Jul 12, 2007 When Bhagavan Das was elusive
My four key gurus — the pantheon, my law partner, Jay Marks, calls them — are Steve Rench (trial battles), Jun Yasuda (peace, compassion, and eliminating my fear of death), Cheng Man Ch’ing (t’ai chi), and Victoria Boutenko (healthy and harmonious living and eating). I have spent time with all of them — except Professor Cheng, who died before I took up t’ai chi — particularly many times with Jun-san and Steve.
When things get heated in court, sometimes I imagine that Steve Rench is on my left for confidence, Jun-san on my right for compassion to all (even my enemies), and Cheng Man Ch’ing behind me for full fighting power.
I have many other key teachers. including a sampling described here. One of my key teachers has taught me one of my most important lessons without my ever getting a chance to meet him. He is Bhagavan Das.

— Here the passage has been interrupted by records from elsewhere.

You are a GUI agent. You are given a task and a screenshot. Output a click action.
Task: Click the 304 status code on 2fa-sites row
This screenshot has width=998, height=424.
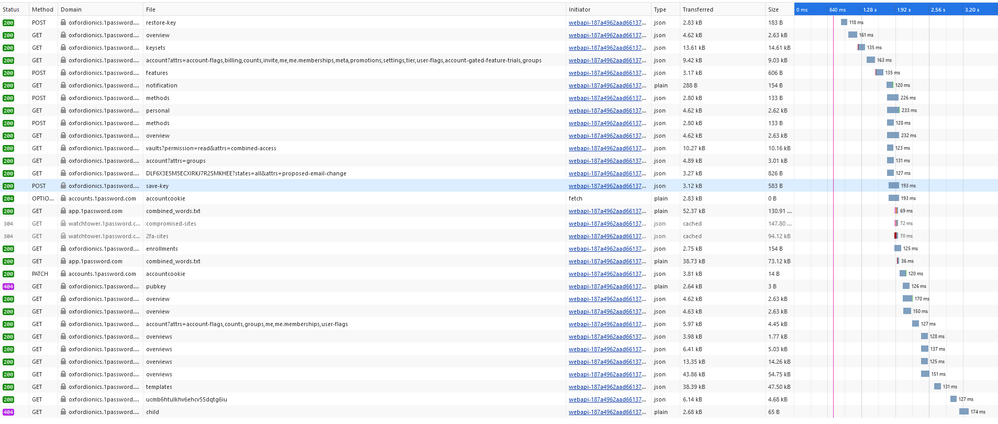point(9,236)
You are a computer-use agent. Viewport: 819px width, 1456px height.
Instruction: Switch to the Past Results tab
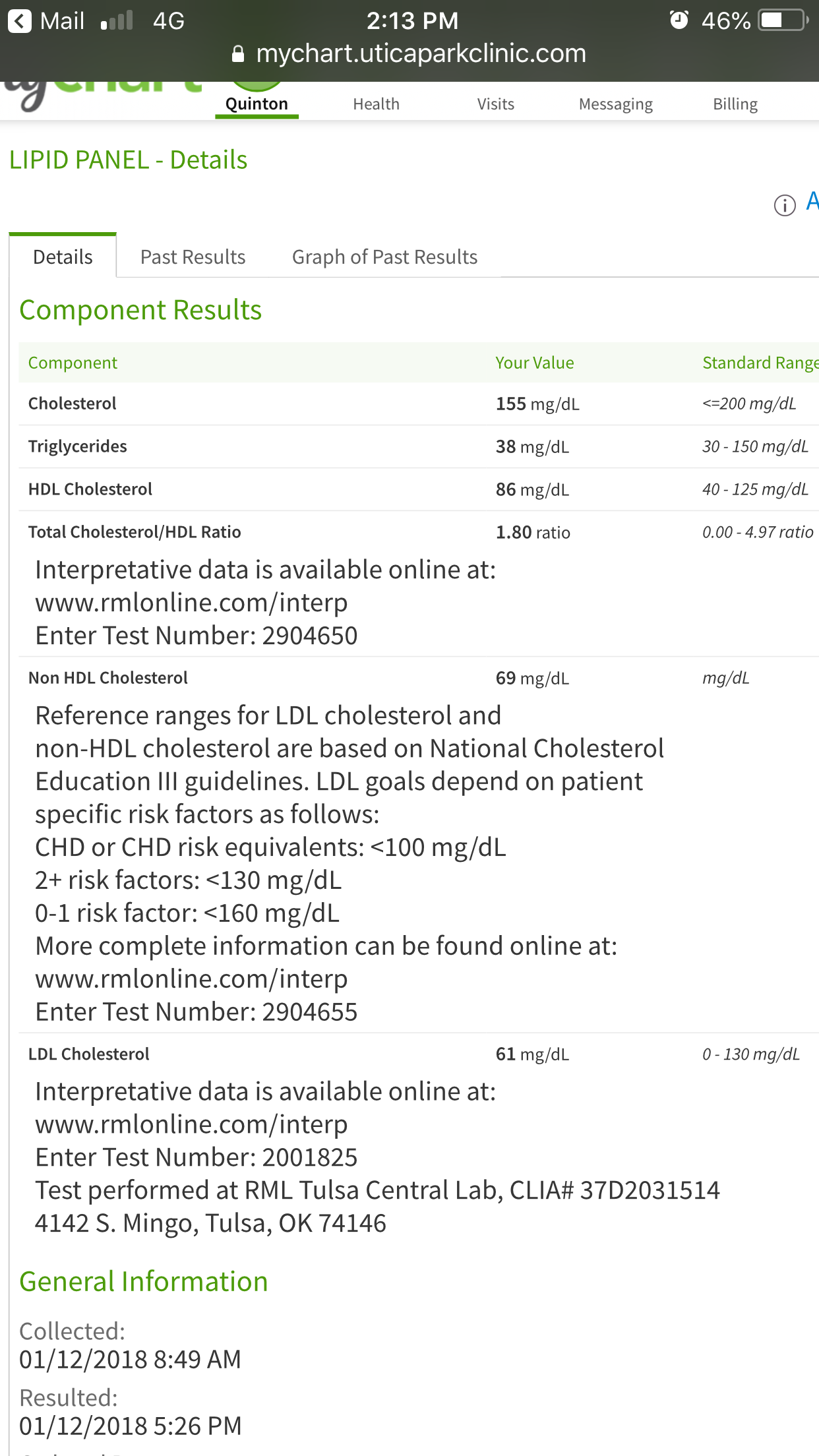tap(193, 257)
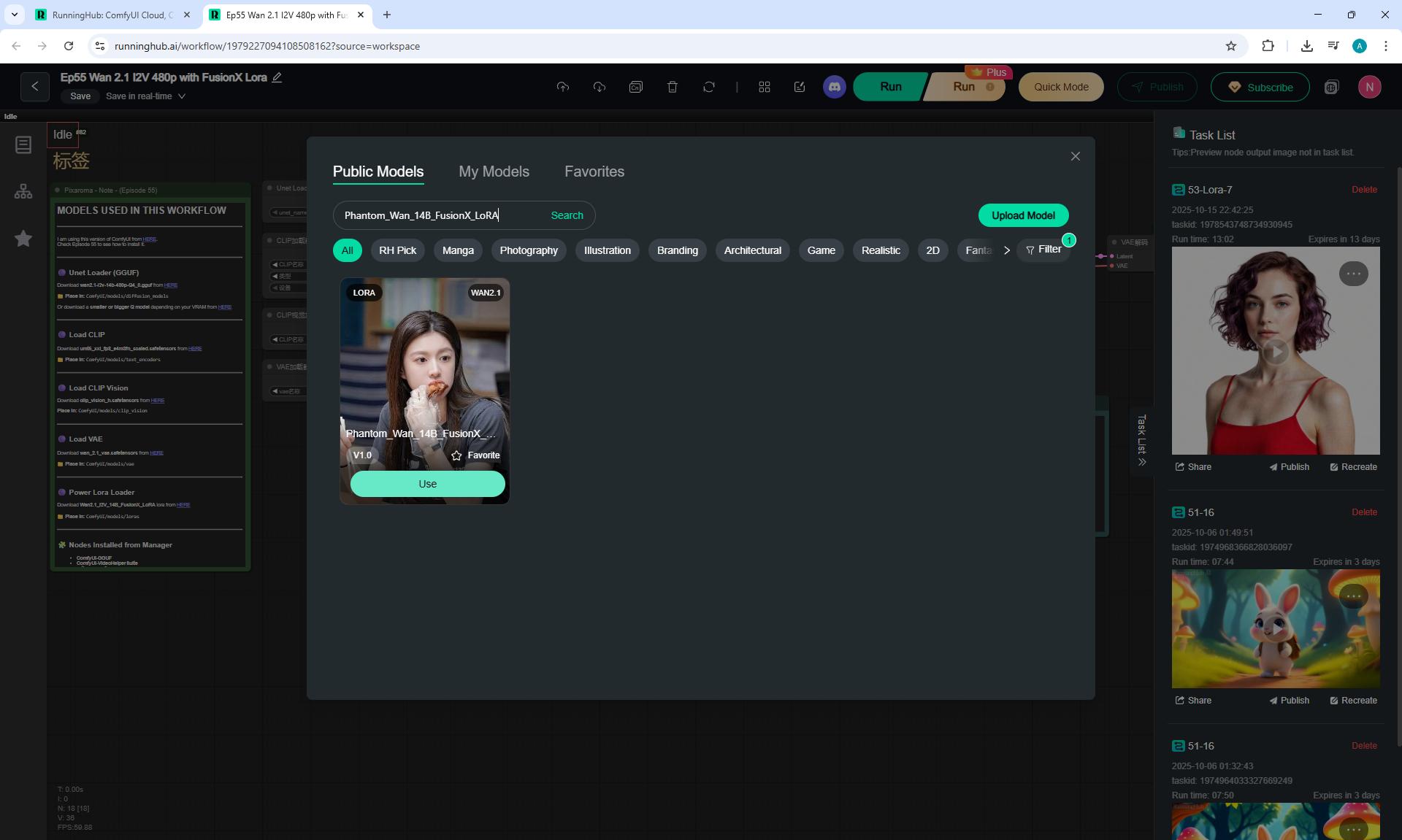Switch to Favorites tab
This screenshot has width=1402, height=840.
point(594,172)
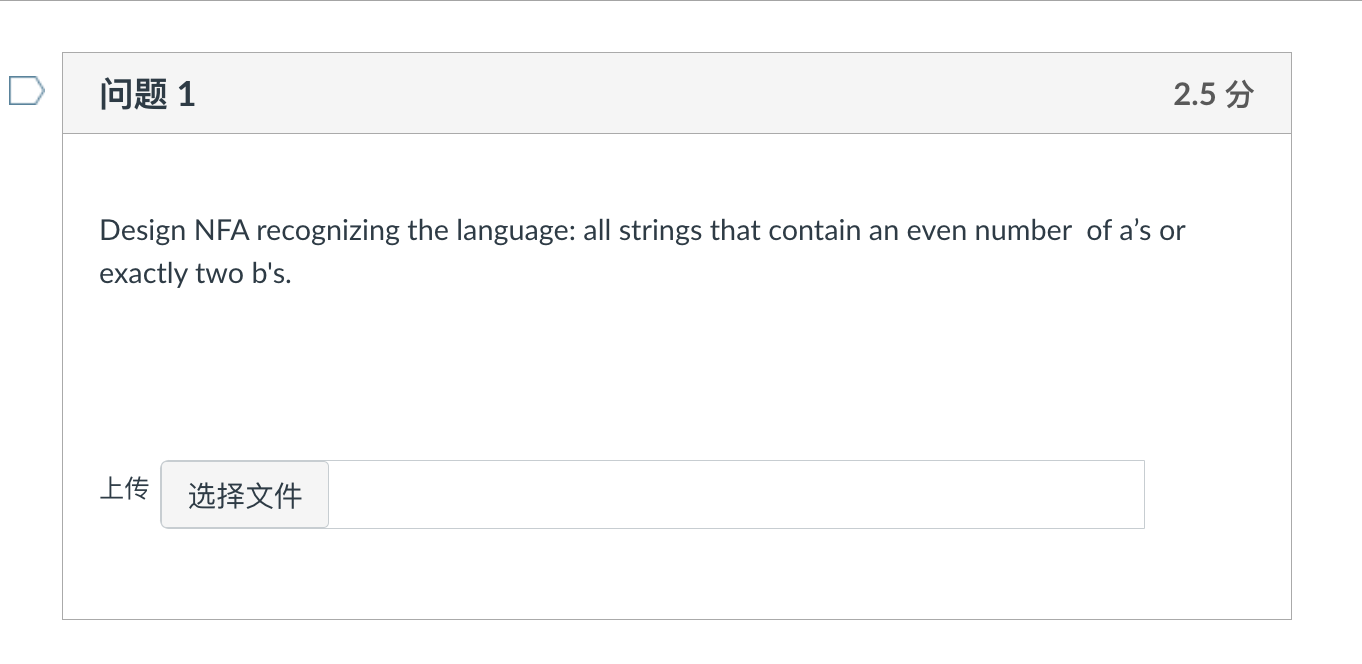The width and height of the screenshot is (1362, 664).
Task: Click the bookmark marker beside the question panel
Action: click(x=27, y=90)
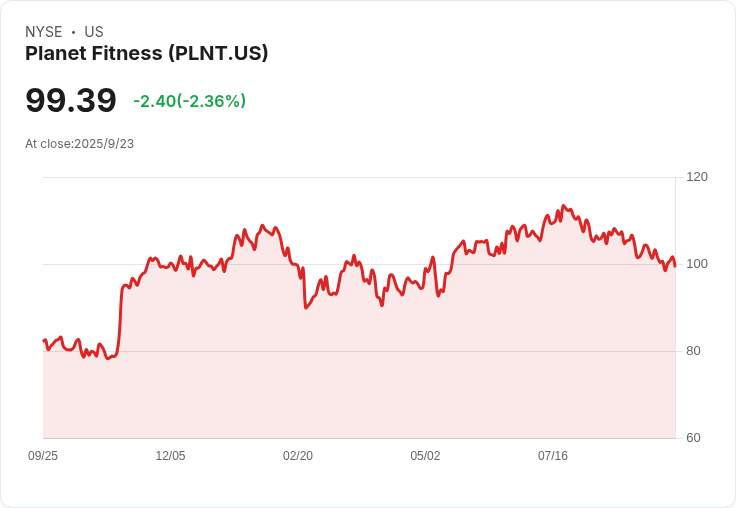The width and height of the screenshot is (736, 508).
Task: Click the NYSE exchange label
Action: point(43,32)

Bhagavan Das was born Kermit Mike Riggs in California in 1945. Then John Kennedy was assassinated, and he left the country for what became a multi-year journey, first in Europe, and ultimately spending several years in India as an ascetic holy man. He tells his fascinating story in It’s Here Now — Are You?, which describes his whirlwind ride soaking in spiritual life in India, coming under the tutelage of Neem Karoli Baba, seeking out Richard Alpert/Ram Dass for the acid he was sharing (and introducing Alpert to Neem Karoli Baba, and the rest is history, recorded in Be Here Now), and ultimately returning to fame in the United States through the story about him in Be Here Now.
The ride continued. Bhagavan eventually cut his hair and became a whiz at selling used cars, followed by encyclopedias and insurance. The Eastern holy man made an even more abrupt self-revolution when he became a born again Christian and dumped his Eastern religious objects in the water, including his begging bowl made from a human skull. Ultimately, Bhagavan left an exclusively Christian path to focus on spirituality itself, no matter the source.
Why am I drawn to Bhagavan Das? The most important reason is his view that he never needed to spend all those years in India to learn what he learned there, while at the same time, his journey in India was fascinating. He did not need anybody else to make his life complete, even though many people helped enrich it all the more. He did not need to convert to a used car salesman from an ascetic holy man, but he did, and he made huge profits from it.
Whether intentionally or not, Bhagavan Das underlined to me how I do not need to meet and spend time with my teachers to learn from them. In April 2005, I went to a Philadelphia yoga center, which was one of the stops on his tour. I arrived late, and the rest of the night involved seemingly endless responsive chanting called kirtan. My eyes glazed over with limited interest after the initial excitement of being in the room with Bhagavan.
Once the program ended, I tried to meet Bhagavan, with his autobiography in my hand. Many wanted a piece of him. One man told him he had driven all the way from farther than I, and Bhagavan said: "That’s devotion" and ended up inviting him to stay overnight where he had been provided lodging. Yet with me, he seemed to remain elusive. The drive back would bring me home for limited sleep, so I left without meeting him.
On reflection, I don’t know if Bhagavan was just tired late in the evening and could not give a piece of himself to all, whether he was responding to my not looking plussed over all the kirtan chanting, or whether he was trying to teach me that I can learn from him and other teachers without needing them to autograph their book and without needing to talk to them.
Sometimes, one’s learning truly begins after leaving one’s teacher. In Hollywood, this was exemplified in the Kung Fu series — which I religiously watched — when Kwai Chang Caine had to leave the Shaolin temple and his cherished teachers once he was able to snatch the pebble. Closer to home, many of Cheng Man Ching’s t’ai chi students apparently moved from being more unified when he lived to running various autonomous schools after he passed away. One of his senior students, Benjamin Pang Jeng Lo speaks reverently about Professor Cheng, while demonstrating his own powerhouse abilities, including successfully defying anybody to be able to move his extended arm when it is relaxed.
Further about Ben Lo, five years ago, at one of Ben’s annual weekend seminars in the Washington, DC, area, I managed to get a seat at his table during lunchtime. He seemed amused to learn I was a lawyer, telling me that another lawyer t’ai chi practitioner was stiff; a new line of lawyer jokes, perhaps. I asked him how a person unable to bend much (because of replaced knees) can perform t’ai chi. He advised to focus on the lifting hands movement.
A repeated message at the Trial Lawyers College and the National Criminal Defense College is to share our learning with other like-minded lawyers. The taught become the teachers, while simultaneously learning from those they teach. Jon Katz.